▸ **EXERCISE INSTRUCTIONS**
In the note on the Healthy Buildings contract case below, write out word for word the stretch from "There were essentially" through "sampling requirements clear.".

── EXCERPTED PASSAGE ──

25 June, 2014
The case of Northern Ireland Housing Executive v Healthy Buildings (Ireland) Limited [2014] NICA 27 was decided by the Court of Appeal for Northern Ireland and provides some useful judicial interpretation of clauses 61.1 and 61.3 of the NEC3 Professional Services Contract (“NEC PSC”). The case concerned the original version of NEC PSC and Clauses 61.1 and 61.3 have been amended in the latest version issued in April 2013 but not in a material way and the principles of this case should apply equally to the latest version. Clause 61.3 (and its ECC equivalent) requires notice to be served for compensation events and is probably the most famous NEC clause after clause 10.1 “mutual trust and co-operation”.
The background was that Northern Ireland Housing Executive (“NIHE”) had employed Healthy Buildings (“HB”) to undertake the equivalent of around HKD 14mof asbestos surveys and sampling on its extensive residential housing stock. With NEC PSC the employer sets out what the consultant is to do in a bespoke Scope document. The key obligation in the Scope in the present case was to complete surveys in accordance with ‘Health and Safety Guidance HSG264’. As its name suggests, this is general guidance not a specific sampling or survey regime for a specific housing stock. Different regimes and sampling rates may be appropriate in different situations – after all, you cannot realistically sample and check every square inch of every property on a big estate. Amongst other things, the guidance indicated that in some circumstances assumptions can be made. For example, if you find asbestos in the ceilings of a particular type of house you can assume it will be present in other identical ones – they don’t all need to be separately checked.
Early on in the contract there was a minuted meeting between NIHE and HB to discuss the surveys and sampling. NIHE said every room where asbestos might be present should be sampled – no making assumptions. As far as NIHE were concerned they were simply confirming what HB were obliged to do anyway – they did not see it as additional to the Scope. It does not appear that HB made an immediate fuss but nearly 19 weeks later they served notice of a compensation event under NEC PSC clause 61.3.
There were essentially two key issues for the court. First, was there a change to Scope resulting in a compensation event? Second, was HB out of time notifying a compensation event pursuant to clause 61.3?The Court of Appeal decided that NIHE had indeed required significant additional work – this turned on the wording of HSG264 and it did not matter that NIHE had not issued a formal instruction. This part of the case does not really relate to NEC PSC as this is exactly the sort of dispute which can arise on any consultancy or construction contract. The NEC are well aware of this and their guide to producing the NEC PSC Scope advocates using specific and measurable requirements. If NIHE had thought about it at tender stage they could have made the full extent of their sampling requirements clear.

───
── DATA SHOWN ──

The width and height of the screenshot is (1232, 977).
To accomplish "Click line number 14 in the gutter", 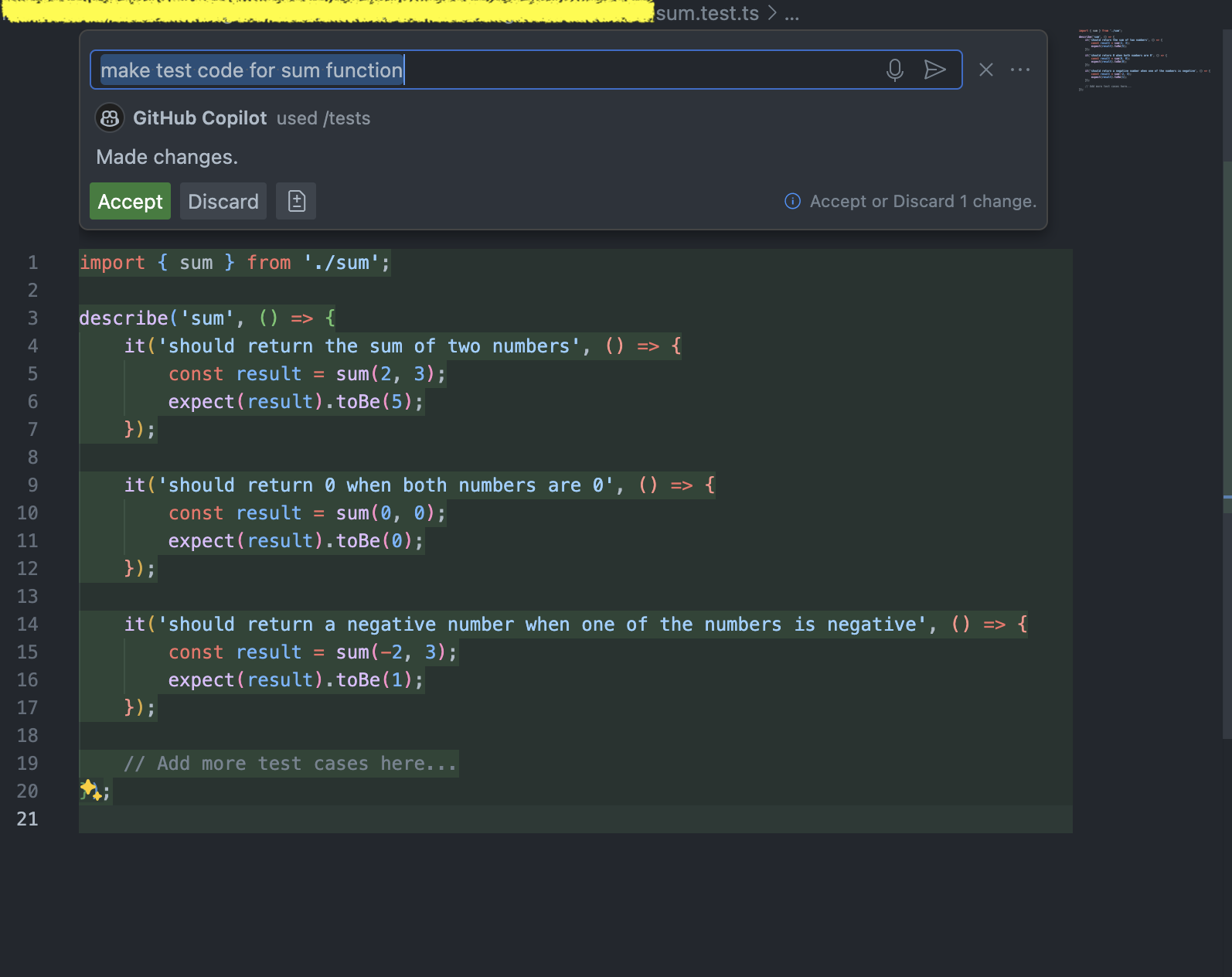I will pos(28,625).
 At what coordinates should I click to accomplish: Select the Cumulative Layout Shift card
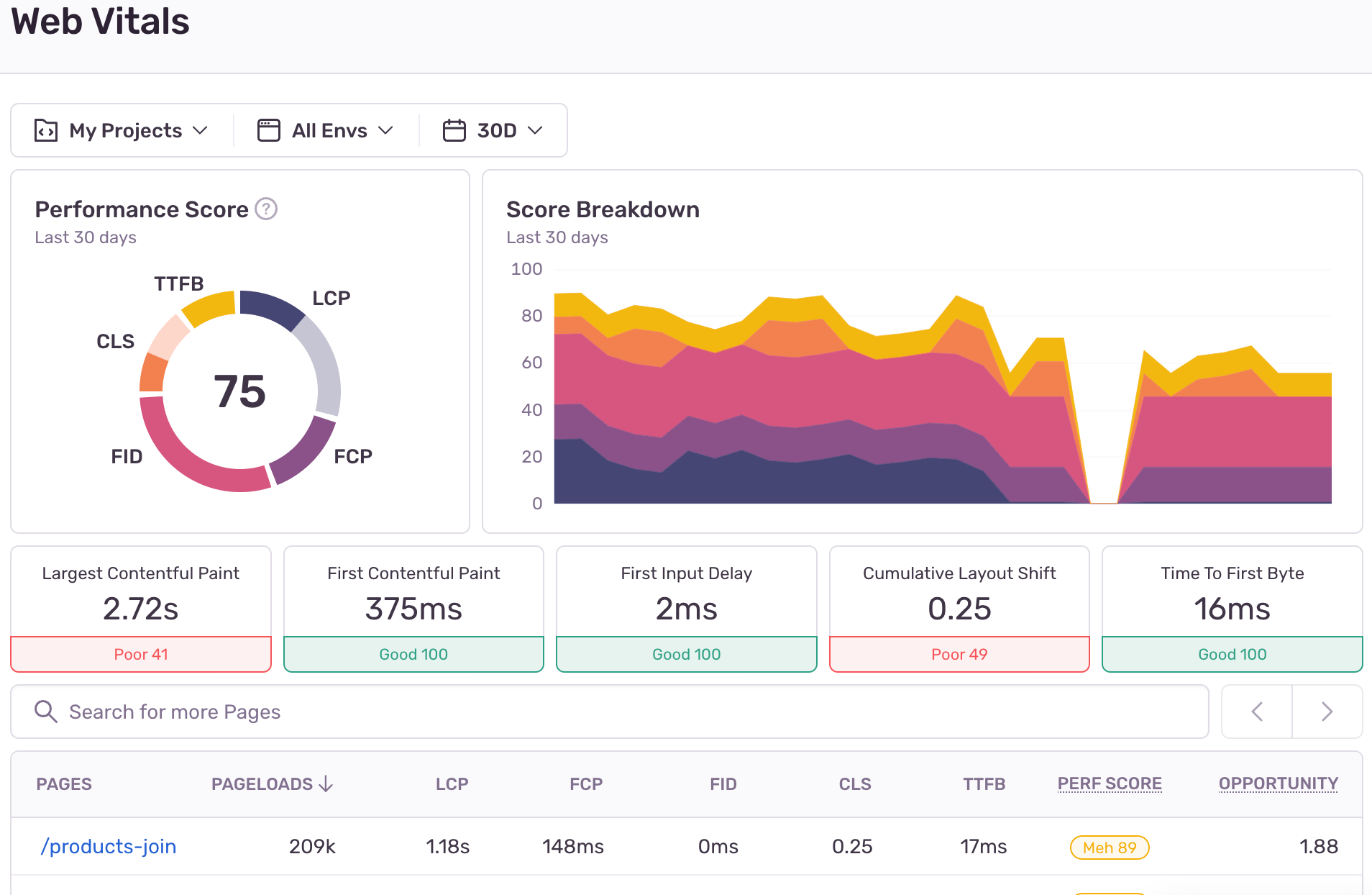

───

▸ **CORRECT RESPONSE**
There were essentially two key issues for the court. First, was there a change to Scope resulting in a compensation event? Second, was HB out of time notifying a compensation event pursuant to clause 61.3?The Court of Appeal decided that NIHE had indeed required significant additional work – this turned on the wording of HSG264 and it did not matter that NIHE had not issued a formal instruction. This part of the case does not really relate to NEC PSC as this is exactly the sort of dispute which can arise on any consultancy or construction contract. The NEC are well aware of this and their guide to producing the NEC PSC Scope advocates using specific and measurable requirements. If NIHE had thought about it at tender stage they could have made the full extent of their sampling requirements clear.